VOGONS


First post, by Skyscraper

User metadata
Rank l33t
Rank
l33t

I use an old socket 7 Soyo Sy-5eas motherboard and a pentium 166mmx in my retro build.
It uses the Via VPX chipset and can cache 64mb of memory.
The board has one single slot for PC66 sdram which according to the manual can handle up to a 32mb module.
I knew for a fact that it can handle a 128mb module since I sucessfully used a single sided 64mb module.
I thought that I might aswell see how much of a performance hit I would suffer if I installed a larger module.

I searched the net and much as I thought the memory selling sites stated that the board could take a double sided 128mb module.
I also found forum posts written by someone that tried a double sided 256mb module but only got 128mb just as you would have thought.
I tried a 512mb module, and got 256mb! which made me very satisfied, the strange thing is that I diddnt notice much of a performance hit at all.
I lost 2% mips in sisoft sandra cpu test but the mflops stayed the same, the multimedia benchmark the same and the memory benchmark numbers the same.
All this was with identical bios settings using the bios that was on the board when it was sold in 1997.
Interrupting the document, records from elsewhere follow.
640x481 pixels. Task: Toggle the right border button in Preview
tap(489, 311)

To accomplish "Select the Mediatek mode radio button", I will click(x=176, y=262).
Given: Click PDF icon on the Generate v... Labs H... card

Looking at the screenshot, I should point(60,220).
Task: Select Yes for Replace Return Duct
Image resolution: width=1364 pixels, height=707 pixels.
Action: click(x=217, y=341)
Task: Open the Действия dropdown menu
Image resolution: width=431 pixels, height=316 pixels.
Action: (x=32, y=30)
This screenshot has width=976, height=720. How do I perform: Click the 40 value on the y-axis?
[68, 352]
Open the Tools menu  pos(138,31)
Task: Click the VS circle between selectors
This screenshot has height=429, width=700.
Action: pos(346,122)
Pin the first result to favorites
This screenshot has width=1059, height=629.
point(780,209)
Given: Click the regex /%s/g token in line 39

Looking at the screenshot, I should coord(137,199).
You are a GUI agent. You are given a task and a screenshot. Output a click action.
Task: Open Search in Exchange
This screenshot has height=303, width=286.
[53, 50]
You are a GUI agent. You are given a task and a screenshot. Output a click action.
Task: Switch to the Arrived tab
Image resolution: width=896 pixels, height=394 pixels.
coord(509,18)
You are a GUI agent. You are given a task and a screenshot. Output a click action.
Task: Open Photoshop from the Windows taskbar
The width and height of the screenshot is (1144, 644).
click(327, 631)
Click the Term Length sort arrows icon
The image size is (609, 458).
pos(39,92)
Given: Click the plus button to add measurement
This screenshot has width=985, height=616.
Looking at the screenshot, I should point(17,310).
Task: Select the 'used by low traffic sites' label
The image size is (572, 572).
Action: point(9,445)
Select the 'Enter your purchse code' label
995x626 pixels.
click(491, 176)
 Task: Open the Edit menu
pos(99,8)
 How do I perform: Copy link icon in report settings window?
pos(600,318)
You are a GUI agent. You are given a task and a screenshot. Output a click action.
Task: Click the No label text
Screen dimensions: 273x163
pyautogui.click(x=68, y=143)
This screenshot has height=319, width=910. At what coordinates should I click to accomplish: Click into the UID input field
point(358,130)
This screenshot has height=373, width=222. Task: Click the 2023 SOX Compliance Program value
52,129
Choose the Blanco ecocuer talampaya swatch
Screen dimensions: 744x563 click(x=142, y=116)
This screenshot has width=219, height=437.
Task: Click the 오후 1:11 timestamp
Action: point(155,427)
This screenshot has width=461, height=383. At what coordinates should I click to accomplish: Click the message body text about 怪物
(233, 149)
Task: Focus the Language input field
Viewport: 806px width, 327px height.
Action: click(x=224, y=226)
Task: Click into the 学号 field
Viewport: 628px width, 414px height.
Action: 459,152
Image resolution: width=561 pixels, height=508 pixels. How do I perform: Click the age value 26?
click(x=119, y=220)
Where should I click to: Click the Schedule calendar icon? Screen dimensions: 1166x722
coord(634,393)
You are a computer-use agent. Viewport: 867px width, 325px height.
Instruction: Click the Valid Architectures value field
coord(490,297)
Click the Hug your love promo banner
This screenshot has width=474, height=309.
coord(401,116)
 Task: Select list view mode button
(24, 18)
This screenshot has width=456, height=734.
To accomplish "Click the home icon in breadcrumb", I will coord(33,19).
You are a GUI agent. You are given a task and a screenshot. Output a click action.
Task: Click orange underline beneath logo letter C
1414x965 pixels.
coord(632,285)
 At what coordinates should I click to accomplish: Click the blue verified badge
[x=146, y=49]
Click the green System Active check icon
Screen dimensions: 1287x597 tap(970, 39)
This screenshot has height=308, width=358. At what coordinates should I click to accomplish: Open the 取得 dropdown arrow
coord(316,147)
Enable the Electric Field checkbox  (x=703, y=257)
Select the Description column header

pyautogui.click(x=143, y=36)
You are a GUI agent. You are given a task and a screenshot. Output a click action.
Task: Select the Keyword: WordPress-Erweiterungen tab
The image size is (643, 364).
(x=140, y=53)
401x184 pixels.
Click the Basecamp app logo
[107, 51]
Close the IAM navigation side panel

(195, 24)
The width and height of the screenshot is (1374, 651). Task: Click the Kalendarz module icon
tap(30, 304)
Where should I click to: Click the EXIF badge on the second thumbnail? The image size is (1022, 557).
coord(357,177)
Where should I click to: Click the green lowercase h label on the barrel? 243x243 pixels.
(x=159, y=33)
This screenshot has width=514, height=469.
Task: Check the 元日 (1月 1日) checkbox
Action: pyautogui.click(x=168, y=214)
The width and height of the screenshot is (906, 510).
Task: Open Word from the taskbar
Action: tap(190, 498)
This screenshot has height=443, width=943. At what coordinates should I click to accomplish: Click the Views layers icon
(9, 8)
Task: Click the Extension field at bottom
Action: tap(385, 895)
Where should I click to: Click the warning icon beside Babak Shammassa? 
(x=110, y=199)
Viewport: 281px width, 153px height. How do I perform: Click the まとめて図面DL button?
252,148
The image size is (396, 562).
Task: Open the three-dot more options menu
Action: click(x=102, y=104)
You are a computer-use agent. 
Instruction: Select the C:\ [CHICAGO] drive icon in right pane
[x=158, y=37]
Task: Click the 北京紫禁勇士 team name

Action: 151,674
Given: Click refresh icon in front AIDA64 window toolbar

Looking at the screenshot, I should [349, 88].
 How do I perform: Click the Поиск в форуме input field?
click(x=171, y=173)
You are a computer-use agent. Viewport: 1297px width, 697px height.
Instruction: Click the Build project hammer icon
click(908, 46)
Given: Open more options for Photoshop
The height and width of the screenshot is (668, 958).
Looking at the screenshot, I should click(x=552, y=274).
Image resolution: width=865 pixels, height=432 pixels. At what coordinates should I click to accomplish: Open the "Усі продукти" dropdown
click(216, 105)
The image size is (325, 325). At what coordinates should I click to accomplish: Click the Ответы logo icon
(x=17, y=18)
But since I im thinking of trying a k6-3 if I can find one I wanted to update the bios.
I found a bios from year 2000 which I presume have support for k6-2/3 altough limited to the chipsets officially max supported fsb of 75mhz (83mhz works just fine).
The thing is the new bios made as much of a performance inpact as going over the cachable range. I lost another 2% mips in sisoft sandra, again the mflops, multimedia and memory bench stayed the same.
I also tried PC Mark 2002 and I lost the exact same 4% of the CPU score from the memory upgrade and bios update combined. I also lost 4% of the memory score.
I did only run pc mark with the old bios with 64mb memory and with the new bios and 256mb so I cant be sure if its the same 2% + 2% or if the performance hit came from one or the other.
Perhaps sisoft sandra and pc mark isnt the best tools to measure the performance in windows 98?
I did also run speedsys and there you dont see a performance hit at all, neither from the memory upgrade nor from the bios update, but DOS does not fill the memory top down so I can understand that

Is the performance inpact of going over the cachable range in windows overrated?
If a bios update can have just as much as a performace inpact as going over the cacheable range then perhaps lots of people run their systems with unnecessary small ammounts of memory?
Running Windows 98 SE with 64mb memory does not leave much memory free at all but with 256mb there is plenty of breathing room.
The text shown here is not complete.